* begin Excerpted passage *

HS2 isn't about the north of England at all – it's about commuters in Milton Keynes

Milton Keynes' "Concrete Cows". Image: Concrete Cowboy/Wikimedia Commons.

Do we need a new superfast railway so that Mancunians can get to London’s gold-paved streets more quickly? Or do we need it because the trains they take at the moment will be full in a couple of years?

Will HS2 free up space on our railways and get lorries off the motorways? Or is it all just a waste of money that will destroy the English countryside?

Those are good questions. None of them matter.

If you want to know why the UK will build HS2 then the only question that matters is, “Have you ever been to Milton Keynes?”

Endless roundabouts, concrete cows, and suburbs with names like “Walnut Tree” and “Coffee Hall”, the UK’s fastest growing city is a bizarre place. But nothing about it is more unusual than its politics.

Milton Keynes is a pretty big city. Both of its MPs are Conservatives. If you’ve been paying attention, that should shock you.

In Manchester, Sheffield, Birmingham, Liverpool, and Leeds — the cities at the ends of HS2 — elections are pretty much a formality. Sure, there are leaflets, and hustings, and campaigns like anywhere. But none of it matters because at the end of it all most people vote Labour anyway. In Milton Keynes they often don’t.

So what does this have to do with a railway? Well, the track from London to Birmingham, and Liverpool, and Manchester — the track that may or may not be too slow, too full, better with freight on, or about to vandalise England’s countryside — goes through Milton Keynes. And every day thousands of people from Milton Keynes cram themselves onto trains to do well-paid jobs in London.

An annual season ticket from Milton Keynes to London costs £4,880. That works out at just over £10 a journey for a trip of 45 miles each way, about 25 pence a mile.

* end Excerpted passage *

— Directives —
[1] Retype the part of the HS2 article from "HS2 isn't about" to "than its politics.".
[2] Which cities does the HS2 article name as being at the ends of HS2?
[3] Carry on the HS2 article about Milton Keynes commuters from its final sentence.

* begin Given material *

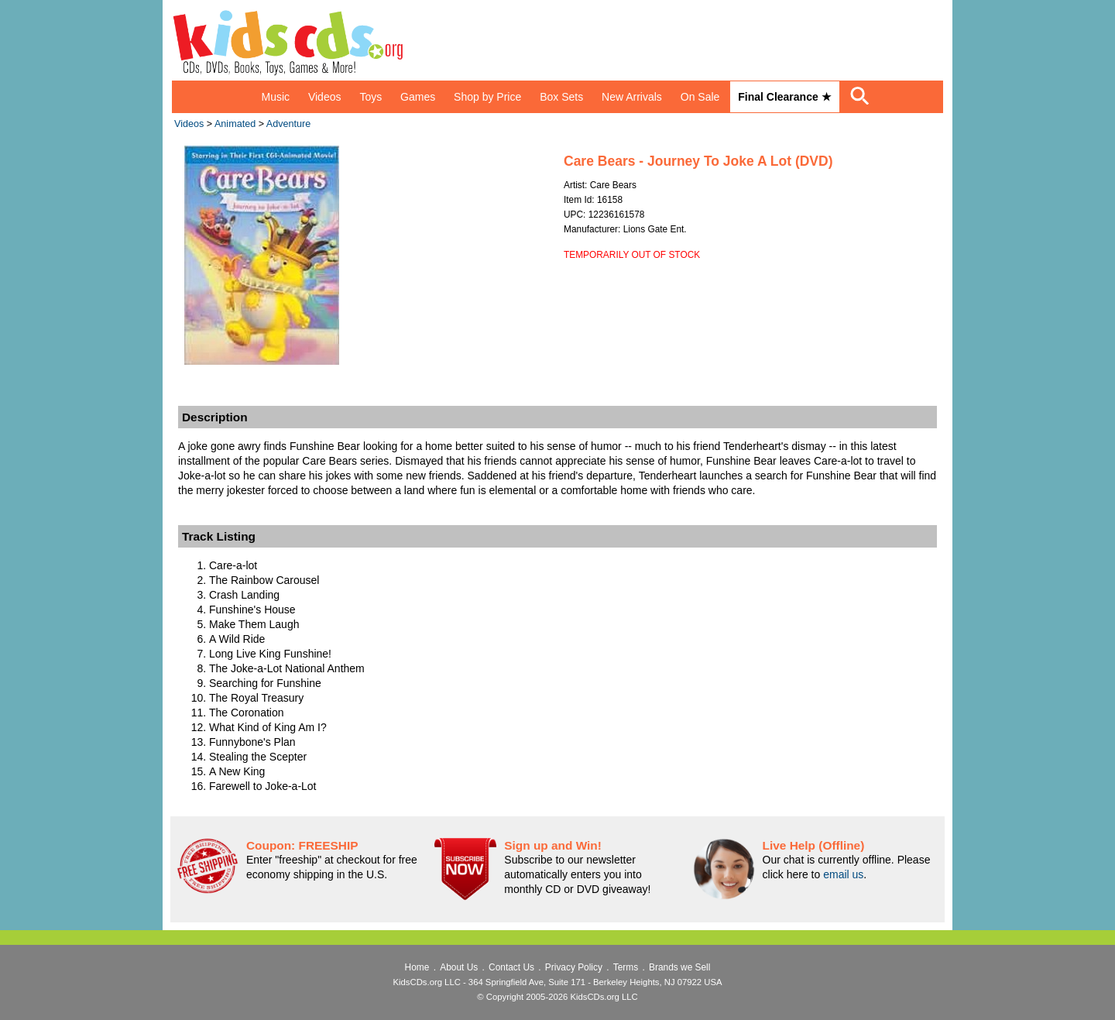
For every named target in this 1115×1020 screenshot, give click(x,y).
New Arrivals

* end Given material *

— Responses to the exercise —
[1]
HS2 isn't about the north of England at all – it's about commuters in Milton Keynes

Milton Keynes' "Concrete Cows". Image: Concrete Cowboy/Wikimedia Commons.

Do we need a new superfast railway so that Mancunians can get to London’s gold-paved streets more quickly? Or do we need it because the trains they take at the moment will be full in a couple of years?

Will HS2 free up space on our railways and get lorries off the motorways? Or is it all just a waste of money that will destroy the English countryside?

Those are good questions. None of them matter.

If you want to know why the UK will build HS2 then the only question that matters is, “Have you ever been to Milton Keynes?”

Endless roundabouts, concrete cows, and suburbs with names like “Walnut Tree” and “Coffee Hall”, the UK’s fastest growing city is a bizarre place. But nothing about it is more unusual than its politics.

[2] Manchester, Sheffield, Birmingham, Liverpool, Leeds

[3]
Walk up to Manchester Piccadilly station early in the morning and ask for a ticket to London, and the £164.50 you’ll be charged works out at about £1 per mile. However you do the maths**, the people of Manchester are paying a lot more than the people of Milton Keynes to use the same stretch of railway.

This isn’t an accident or an oversight; this was how the system was designed when the railways were privatised. The government chickened out of letting train companies set the prices of all tickets and intervened at the last minute. Train companies could charge peak-time day-trippers what they liked; but commuters would have their fares kept low by the government.

The problem we face now is that the railway is nearly full. Passenger numbers are increasing, and a select group of travellers are exempt from the usual mechanism of rationing supply – price.

The market solution to this problem would be simple. Fares for commuters from Milton Keynes should increase, to stop the railway from getting too full. But the Conservatives have promised not to raise fares.

There is an alternative market solution. Network Rail could cancel some trains from Milton Keynes and run more from Manchester. That would increase the number of Mancunians, paying much more for their journeys, who could still travel. This would make Network Rail money, and save the taxpayer cash – but it would be very unpopular in Milton Keynes.

The third solution is to build a new railway, that takes some of the strain off the line between Milton Keynes and London. That way the commuters of Milton Keynes can keep enjoying cheaper travel than Mancunians, and both can still take the train.

There’s just one problem; the fares between Milton Keynes and London are far too low to justify building a new railway.

So here’s the really clever bit about HS2. We build the new railway we need to the midlands – but then keep building it north to Manchester even though we don’t need to. This lets us say that we’re building it to serve Mancunians: then we can then use their much higher fares to make the scheme look like better value for money.

Politically this trick is perfect. Commuters in Milton Keynes get investment from the government (indirectly, through the relief to the existing line), and politicians can say that they’re investing in the North. It wins votes in places they matter, and costs them in safe seats where they don’t.

So here’s my advice when you’re thinking about HS2. Don’t get distracted by Birmingham or Manchester. Don’t get distracted by the countryside, by the speed, by the lorries we could take off the M6, or by what else we could do with the money.

None of that matters.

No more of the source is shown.